BCSC uncovering more compliance deficiencies

The regulator is ‘getting better at picking its spots’ using risk modelling and data from examination results

BCSC uncovering more compliance deficiencies

The British Columbia Securities Commission (BCSC) has uncovered more deficiencies among portfolio managers, investment fund managers, and exempt market dealers, it said in its 2018 Annual Compliance Report Card.

For the 2018 annual period, which ended on March 31, the BCSC conducted 23 compliance reviews and found 151 deficiencies. That equates to an average of 6.57 deficiencies per review, compared to 6.58 per review in 2017, 4.29 in 2016, and 4.64 in 2015.

According to the regulator, it uses a predictive risk model in selecting firms to review. Adopted in 2013, the formula identifies the firms with the highest risk for compliance problems by taking data from previous compliance reviews as well as answers to a risk questionnaire submitted every two years. The likelihood of compliance problems is one of several criteria that the BCSC uses to decide where it should focus its energies.

“We are getting better each year in picking our spots," said BCSC Director of Capital Markets Regulation Mark Wang. “Our predictive risk model gives us a good starting point. Then we use real-time knowledge of firms to fine-tune our examination decisions.”

The highest number of deficiencies fell under the category of inadequate policies and procedures, making up 12% of all observed compliance shortfalls. The regulator said some firms had failed to consider and create policies to manage risks associated with their businesses. Other issues included policies and procedures manuals “that were so brief as to be meaningless,” PPMs that cited repealed securities legislation, and inadequate cybersecurity policies.

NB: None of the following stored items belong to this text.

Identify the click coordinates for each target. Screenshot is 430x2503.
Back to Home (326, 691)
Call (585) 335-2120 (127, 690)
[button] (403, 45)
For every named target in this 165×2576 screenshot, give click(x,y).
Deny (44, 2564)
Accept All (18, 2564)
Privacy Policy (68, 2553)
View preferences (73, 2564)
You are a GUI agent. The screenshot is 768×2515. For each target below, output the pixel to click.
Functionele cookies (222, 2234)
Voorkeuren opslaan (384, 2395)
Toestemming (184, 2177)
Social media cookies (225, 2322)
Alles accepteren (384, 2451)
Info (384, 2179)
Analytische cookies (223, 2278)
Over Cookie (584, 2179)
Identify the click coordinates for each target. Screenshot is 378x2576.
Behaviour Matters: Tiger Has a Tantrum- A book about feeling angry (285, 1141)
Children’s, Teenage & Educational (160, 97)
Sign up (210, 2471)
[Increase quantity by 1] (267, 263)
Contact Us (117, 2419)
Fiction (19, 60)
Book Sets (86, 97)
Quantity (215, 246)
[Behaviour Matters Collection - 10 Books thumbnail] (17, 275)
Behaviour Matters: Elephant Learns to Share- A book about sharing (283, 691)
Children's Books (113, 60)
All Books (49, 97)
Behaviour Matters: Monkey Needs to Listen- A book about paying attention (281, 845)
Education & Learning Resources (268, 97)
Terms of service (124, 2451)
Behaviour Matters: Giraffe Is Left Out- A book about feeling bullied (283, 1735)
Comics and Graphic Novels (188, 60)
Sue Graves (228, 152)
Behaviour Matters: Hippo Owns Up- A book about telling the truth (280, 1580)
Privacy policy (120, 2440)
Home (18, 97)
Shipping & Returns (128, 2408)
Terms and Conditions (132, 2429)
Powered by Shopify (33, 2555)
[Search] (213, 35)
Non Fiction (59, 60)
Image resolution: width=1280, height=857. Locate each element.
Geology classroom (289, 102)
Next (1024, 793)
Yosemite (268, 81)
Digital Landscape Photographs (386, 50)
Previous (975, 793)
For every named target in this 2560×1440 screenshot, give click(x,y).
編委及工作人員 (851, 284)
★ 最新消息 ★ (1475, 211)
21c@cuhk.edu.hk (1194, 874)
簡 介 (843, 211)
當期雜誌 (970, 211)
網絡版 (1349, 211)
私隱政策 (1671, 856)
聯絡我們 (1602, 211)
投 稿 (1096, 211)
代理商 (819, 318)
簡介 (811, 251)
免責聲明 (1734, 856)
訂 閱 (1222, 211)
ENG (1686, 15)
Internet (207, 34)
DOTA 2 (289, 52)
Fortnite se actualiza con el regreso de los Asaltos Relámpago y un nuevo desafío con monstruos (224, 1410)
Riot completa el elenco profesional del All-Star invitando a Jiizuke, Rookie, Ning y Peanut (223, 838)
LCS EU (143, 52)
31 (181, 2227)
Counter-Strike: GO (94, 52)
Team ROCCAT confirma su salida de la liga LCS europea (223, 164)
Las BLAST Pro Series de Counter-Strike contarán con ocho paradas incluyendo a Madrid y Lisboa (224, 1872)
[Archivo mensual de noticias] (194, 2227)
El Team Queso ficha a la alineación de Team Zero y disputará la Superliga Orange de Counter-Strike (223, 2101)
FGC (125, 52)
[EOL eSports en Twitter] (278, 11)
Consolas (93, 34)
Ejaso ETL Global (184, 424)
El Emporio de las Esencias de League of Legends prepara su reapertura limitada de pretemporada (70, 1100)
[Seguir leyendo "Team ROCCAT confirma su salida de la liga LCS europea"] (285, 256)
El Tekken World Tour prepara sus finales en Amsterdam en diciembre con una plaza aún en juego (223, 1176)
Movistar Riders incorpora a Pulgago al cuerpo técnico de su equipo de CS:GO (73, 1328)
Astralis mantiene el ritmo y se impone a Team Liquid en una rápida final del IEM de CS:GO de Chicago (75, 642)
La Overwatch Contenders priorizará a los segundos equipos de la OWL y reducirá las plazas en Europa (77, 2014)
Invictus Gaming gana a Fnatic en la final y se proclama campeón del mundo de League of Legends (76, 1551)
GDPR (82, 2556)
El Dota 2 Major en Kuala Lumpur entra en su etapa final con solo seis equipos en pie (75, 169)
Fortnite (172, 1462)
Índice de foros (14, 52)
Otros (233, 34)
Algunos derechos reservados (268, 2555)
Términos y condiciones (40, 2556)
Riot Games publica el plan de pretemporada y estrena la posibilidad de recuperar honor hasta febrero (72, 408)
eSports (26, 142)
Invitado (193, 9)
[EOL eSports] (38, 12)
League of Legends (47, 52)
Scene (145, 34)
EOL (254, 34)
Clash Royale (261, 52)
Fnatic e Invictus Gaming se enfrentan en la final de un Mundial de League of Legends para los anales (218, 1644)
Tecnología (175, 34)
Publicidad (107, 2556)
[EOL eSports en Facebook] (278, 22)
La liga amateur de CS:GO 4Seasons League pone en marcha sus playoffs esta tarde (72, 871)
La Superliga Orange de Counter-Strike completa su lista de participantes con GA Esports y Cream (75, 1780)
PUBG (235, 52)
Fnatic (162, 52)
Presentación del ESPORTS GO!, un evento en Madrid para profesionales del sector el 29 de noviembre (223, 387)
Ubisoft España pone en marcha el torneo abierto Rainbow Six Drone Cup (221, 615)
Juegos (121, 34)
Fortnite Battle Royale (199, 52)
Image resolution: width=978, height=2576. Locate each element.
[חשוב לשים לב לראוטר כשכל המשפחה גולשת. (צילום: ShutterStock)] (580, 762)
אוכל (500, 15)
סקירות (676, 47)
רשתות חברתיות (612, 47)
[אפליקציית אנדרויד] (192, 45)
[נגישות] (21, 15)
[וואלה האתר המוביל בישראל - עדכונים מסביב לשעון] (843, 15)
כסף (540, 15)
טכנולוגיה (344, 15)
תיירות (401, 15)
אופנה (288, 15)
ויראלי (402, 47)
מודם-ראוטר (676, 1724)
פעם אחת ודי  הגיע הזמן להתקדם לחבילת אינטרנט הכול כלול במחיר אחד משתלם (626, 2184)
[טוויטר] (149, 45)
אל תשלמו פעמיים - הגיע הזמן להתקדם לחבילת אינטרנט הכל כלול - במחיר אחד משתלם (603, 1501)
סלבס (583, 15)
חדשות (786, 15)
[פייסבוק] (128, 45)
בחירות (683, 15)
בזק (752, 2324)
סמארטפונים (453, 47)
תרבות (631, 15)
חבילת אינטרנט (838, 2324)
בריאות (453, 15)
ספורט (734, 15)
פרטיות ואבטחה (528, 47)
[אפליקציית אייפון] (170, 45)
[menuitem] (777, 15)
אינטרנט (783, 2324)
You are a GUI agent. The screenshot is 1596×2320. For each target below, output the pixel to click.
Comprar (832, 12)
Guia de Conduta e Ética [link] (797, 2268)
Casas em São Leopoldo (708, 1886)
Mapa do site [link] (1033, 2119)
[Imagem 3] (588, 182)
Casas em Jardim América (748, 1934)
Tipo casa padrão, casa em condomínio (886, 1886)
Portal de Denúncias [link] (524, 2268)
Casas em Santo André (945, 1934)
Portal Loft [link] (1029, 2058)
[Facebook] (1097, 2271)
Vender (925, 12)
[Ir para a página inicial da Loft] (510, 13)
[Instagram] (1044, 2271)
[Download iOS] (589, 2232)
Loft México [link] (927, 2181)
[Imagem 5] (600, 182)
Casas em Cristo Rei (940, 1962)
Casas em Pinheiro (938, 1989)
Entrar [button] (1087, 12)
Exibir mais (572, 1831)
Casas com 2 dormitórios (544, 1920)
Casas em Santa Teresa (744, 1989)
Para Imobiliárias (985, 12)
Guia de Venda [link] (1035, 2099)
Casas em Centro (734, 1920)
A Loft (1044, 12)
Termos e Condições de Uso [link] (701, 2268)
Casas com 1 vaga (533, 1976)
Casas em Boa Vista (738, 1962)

Weaknesses in disclosures, particularly in connection with relationship disclosure information (RDI) requirements, made up 9% of deficiencies. The BCSC also found know-your-client (KYC) and suitability failures, including mortgage investment corporations (MICs) that did not understand their client-facing obligations as an exempt-market dealer (EMD), firms with outdated or incomplete KYC forms, and poor client records.

Other major deficiency types reported were:

  • Compliance officer function/UDP function (7%);
  • Client statements and reporting (7%);
  • Administrative filings (6%);
  • Advertising, marketing, and holding out (6%); and
  • Conflict of interest and personal trading (4%)

The compliance exams resulted in the BCSC imposing extra restrictions on two firms, one of which decided to surrender its registration. Two other firms elected to give up their registrations during their respective examinations. The BCSC is also increasingly referring the most egregious non-compliance cases to its enforcement team for further investigation and possible penalties.

“When we find lapses that are systemic or particularly harmful to investors, we won't hesitate to use our powers of enforcement,” said BCSC Executive Director Peter Brady. “When warranted, we want to make such lapses a matter of public record, to deter such behaviour by other firms.”